> _Task to carry out_
Repeat the data from the line with "Where should I" up to and including the line with "coord(853,769)", keeping every character identical.

> _Supplied records_
---*---

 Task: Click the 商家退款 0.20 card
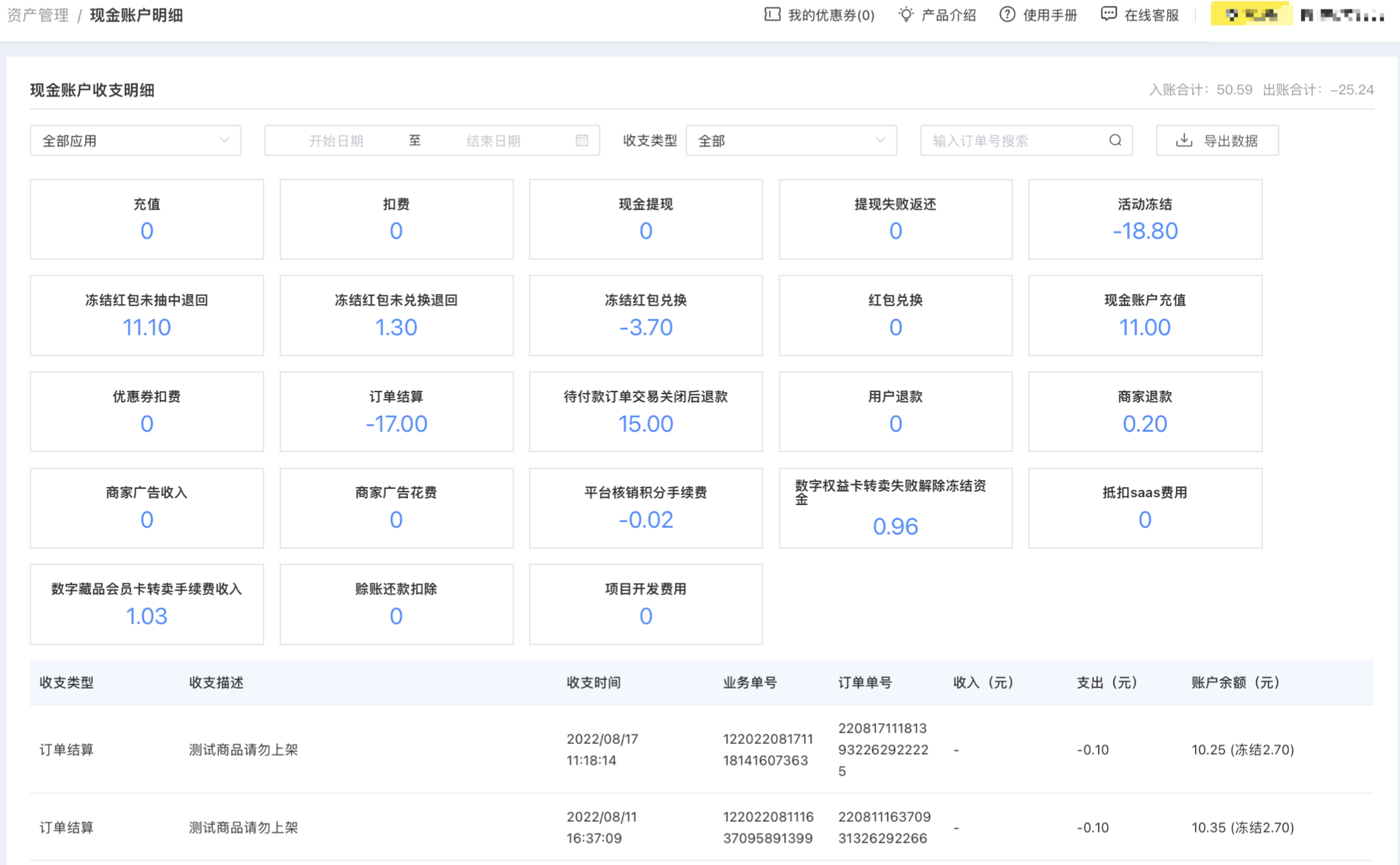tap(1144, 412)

---*---

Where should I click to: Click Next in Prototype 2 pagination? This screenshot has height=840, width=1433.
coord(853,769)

---*---

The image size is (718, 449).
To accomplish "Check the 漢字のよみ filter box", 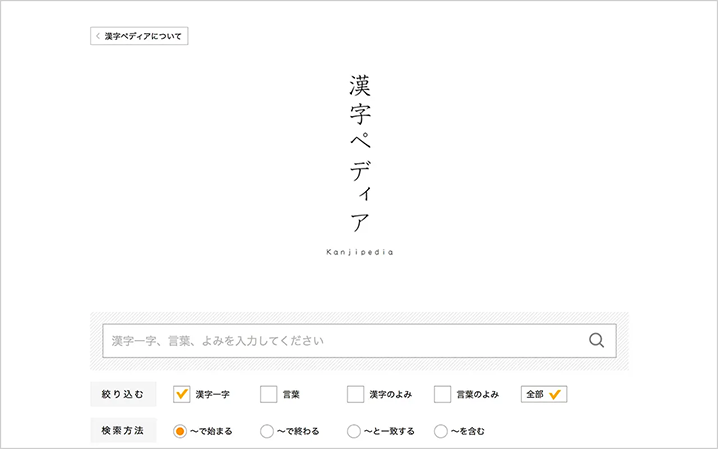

---*---

> _Exercise response_
Where should I click to: Click Next in Prototype 2 pagination? This screenshot has height=840, width=1433.
coord(853,769)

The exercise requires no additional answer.